Ma patrie m'a profondément marqué quand j'ai mis mon pied sur son sol. Tout était vide et ruiné: les chemins de fer démantelés, les villes en cendres, les populations errantes, les forêts ravagées. Le temps semblait s'arrêter... C'est à ce moment-là que j'ai compris que j'avais tout perdu. L'espoir s'efface lorsque tu n'as plus rien qui peut te maintenir dans ce monde frénétique. Je ne ressentais plus le dégoût, mais plutôt de la pitié noire pour mes camarades, pour ma famille qui a connu le trépas, pour moi...
Nous, les Aigles, nous pensions alors que nous étions purs, que nos idées étaient la quintessence de la bonté. Personne ne nous manipulait, au contraire des Poutinistes. Le gouvernement allemand nous finançait pendant toute la guerre. Je pense que c'est à cette époque que je suis devenu un vrai homme. J'ai appris l'art de manier les armes, de défendre les plus faibles. Je me souviens clairement de l'épisode où mon amie Věra, alors enceinte, est sortie lors d'une attaque de Poutinistes, et où j'ai reçu une balle dans le genou pour la protéger. Malgré toutes les mesures de précaution, ils arrivaient quand même à nous repérer.
J'ai vite réalisé pourquoi, mais c'était trop tard. Un Poutiniste, qui se nommait Makar, s'est infiltré dans notre petit groupe de partisans, a fondé des relations en toute confiance... pour nous trahir après. Je voyais ça dans son regard rusé, sombre, mais je n'osais pas le communiquer aux autres... Je m'en veux pour mon inactivité. À Rostov-sur-le-Don, où était notre base, sont arrivés les militaires à cinq heures du matin. Moi et Věra, qui dormions dans le grenier, n'étions pas repérés. Les Poutinistes ont alignés tous les Aigles pour les fusiller... Marquant le terme de notre combat aux côtés de la Justice.
Věra, qui avait sa cousine résistante à Mourmansk, m'a proposé de la rejoindre. Mon amie venait d'avoir un bébé. Nous avons fait des faux passeports avec l'aide de son père et nous sommes partis en train pour le Nord de la grande Russie. Ces deux jours et demi passés en route, nous avons joué aux cartes et ri, malgré toutes les épreuves que nous avions traversées. Que de doux souvenirs... Je pensais que la situation allait s'arranger, mais lorsque nous sommes descendus du train, la milice Poutiniste nous a mis en examen pour retrouver les Aigles. Věra le sentait. Elle m'a confié son enfant, et avant d'être arrêtée, elle m'a demandé, la voix pleine d'espoir: « Prends soin de mon garçon, je reviendrai bientôt. » J'ai essayé alors de la convaincre de partir avec moi. En vain. Věra m'a expliqué que si nous partions tous les deux, les Poutinistes iraient sûrement suivre nos traces. Il fallait que l'un de nous mourût. Elle voulait apparemment se sacrifier pour nous, pour les résistants, pour sa deuxième patrie, pour l'avenir de la nation inexistant. Elle avait du courage et de l'espoir, même au moment où elle a été déportée. C'est comme ça, qu'en 2032 nous nous sommes retrouvés ici, Vojta, dans la chaumière de ta tente, qui est décédée après la voyage en Moscou radioactive...

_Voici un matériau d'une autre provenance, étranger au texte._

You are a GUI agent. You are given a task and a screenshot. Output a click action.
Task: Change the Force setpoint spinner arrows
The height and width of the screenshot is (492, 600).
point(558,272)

J'espère encore que ta mère revienne... J'ai toujours sa photo sur moi. Tous les soirs je sors, en regardant loin devant et en guettant son retour, même après quinze ans passés... »
***
C'est ainsi que je regardais cette jeune femme prise en photo par Yaroslav. Entre-temps, il déchirait son passeport russe en laissant couler ses larmes... pour la première fois. Il ne croyait plus en rien... et cependant, son espoir était tellement fort que moi aussi, je voyais la silhouette de ma mère à travers les arbres.
Espérons que ce ne sois que de la SF et pas de l’anticipation. :o))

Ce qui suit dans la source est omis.